When it does come, the Bowie reference is not immediately obvious. Midway through the album, the title track opens up with an ambience that does indeed appear to emulate that of the sonics found on Let's Dance. By the time of its funk-blues guitar solo, which bears a strong resemblance to Stevie Ray Vaughan's on the Bowie hit, the reference is complete. You can sort of seeing where Grohl is coming from, even if it's also a good soundbite on his part. The better reference point, in my opinion, is indeed The Power Station, that mid-80s supergroup formed by Duran Duran’s Andy Taylor and John Taylor with Robert Palmer and Tony Thompson, the former Chic drummer, working with producer Bernard Edwards, who co-created Chic with - guess who? - Nile Rodgers, Bowie's arch-collaborator on Lets Dance. Perhaps now I get it, but it would be a stretch to say that Bowie/Rodgers' influence courses through the sonic framework of the album as a whole. Cloudspotter might have a trace about it, but only a trace, and Making A Fire does contain some funk chops (Grohl says it's rooted in Sly & The Family Stone).

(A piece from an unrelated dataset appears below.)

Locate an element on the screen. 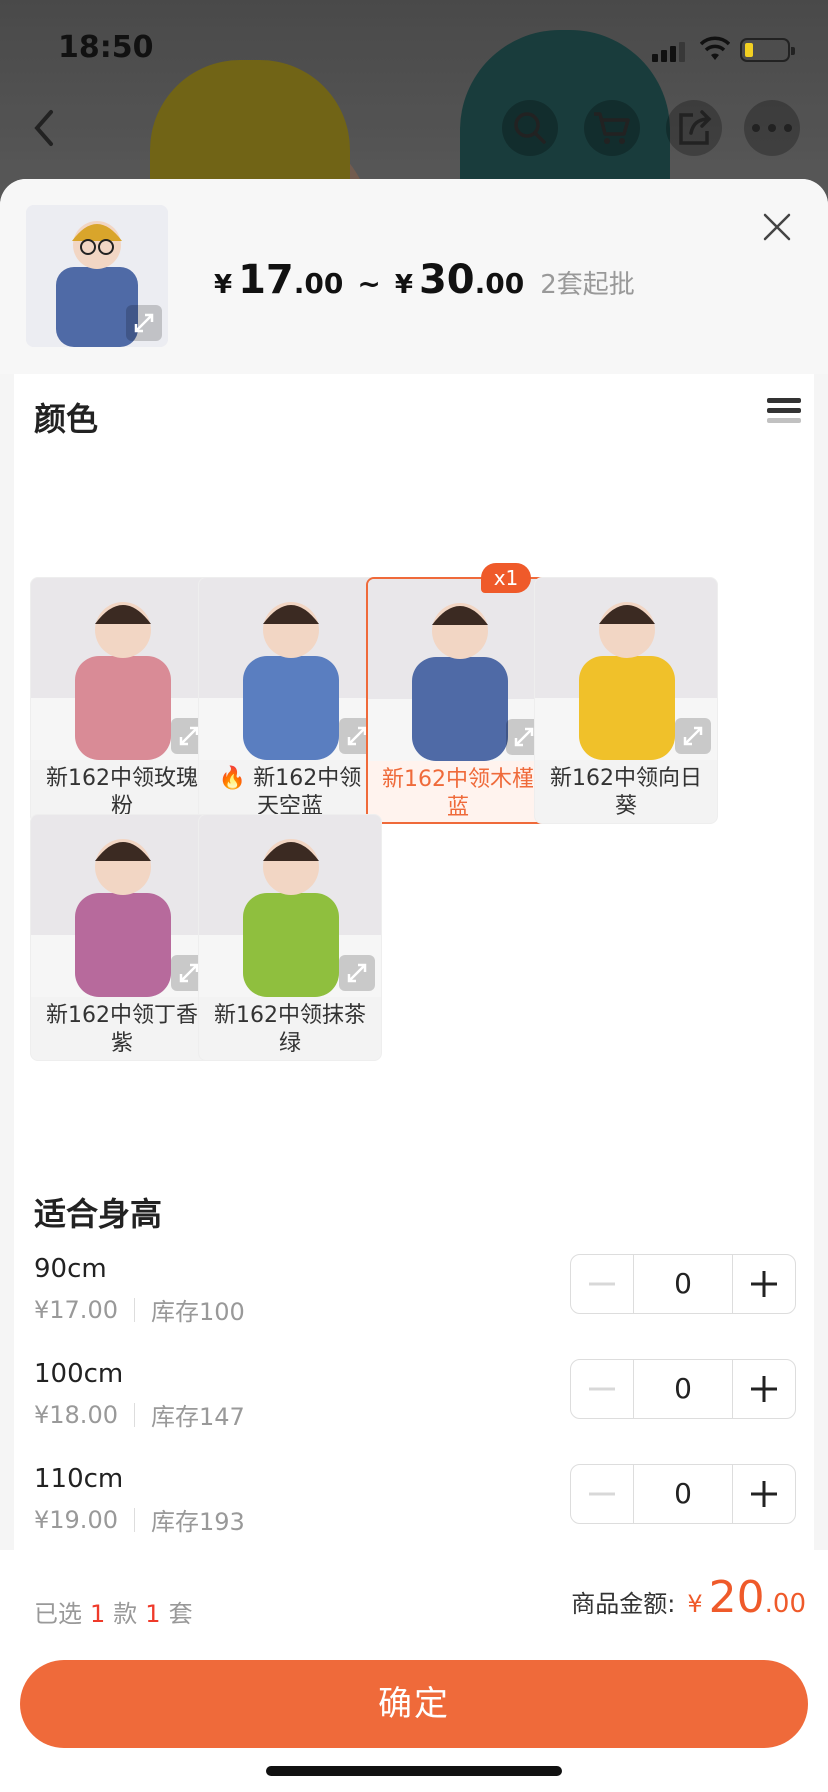 Image resolution: width=828 pixels, height=1792 pixels. confirm-button: 确定 is located at coordinates (414, 1704).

However, this album is not a discoification of the Foo Fighters’ stock-in-trade. For the most part, Medicine At Midnight it grown-up heavyish rock, with plenty of riffing by the guitar triumvirate of Grohl, Pat Smear and Chris Shiflett. Holding The Poison is almost Foo-by-numbers. There are mellower moments, such as Chasing Birds and the gently reflective Waiting On A War, which recalls the shared childhood of, I think, all of us who grew up in the shadow of nuclear threat. Coming four tracks in, it diverts from the party spirit somewhat, but affords the opportunity Grohl to expound on the modern-day risk of global conflict, a thought triggered by his daughter one day while out in the car. It does, however, evolve into the closest thing on this record to the bombastic stadium stompers that blasted them into rock’s top tier to begin with. In similar vein there’s No Son Of Mine (no, not a Genesis cover…), apparently a tribute to the late Lemmy of Motörhead and, yes, it does resemble Ace of Spades, a song which, if you think about it, actually provides part of the Foo Fighters' original blueprint.

There is no known music lore that dictates how long any album should be: Marvin Gaye’s masterpiece What’s Going On clocks in at 35 minutes; Elton John’s classic early 70s trio of Tumbleweed Connection, Madman Across The Water and Honky Château all ran to no more than three-quarters of an hour apiece; the record for shortest album is probably still held by The Beach Boys’ Wild Honey, a miserly 23 minutes and 58 seconds. So, at 37 minutes long, it’s hard to see what kind of party Grohl had in mind when he cast Medicine At Midnight as the soundtrack of a romping night in. But, then, given modern attention spans, an album you can listen to in the time it takes for my lunchtime constitutional is not that unusual. “So we picked the nine songs that we really enjoyed and thought, ‘Great.’ Okay, it’s 37 minutes,” he recently told The Irish Times, pointing out that to his teenage daughter “37 minutes would be like Gandhi or War And Peace.”

So, to describe the Foo Fighters' celebration of a quarter-century as a functioning musical entity as some sort of liberating milestone would be a misnomer. But you can see what Dave Grohl means. He also knows that the band could, simply, keep on pumping out clones of My Hero or Best Of You, just to keep their hardcore fans happy. In truth, Medicine At Midnight doesn’t stray all that far from the formula, but nor does it slip on trademark quality. This band may not be everyone’s cup of tea, but there’s nothing here that’s really not to like. And right now, that’s no bad thing.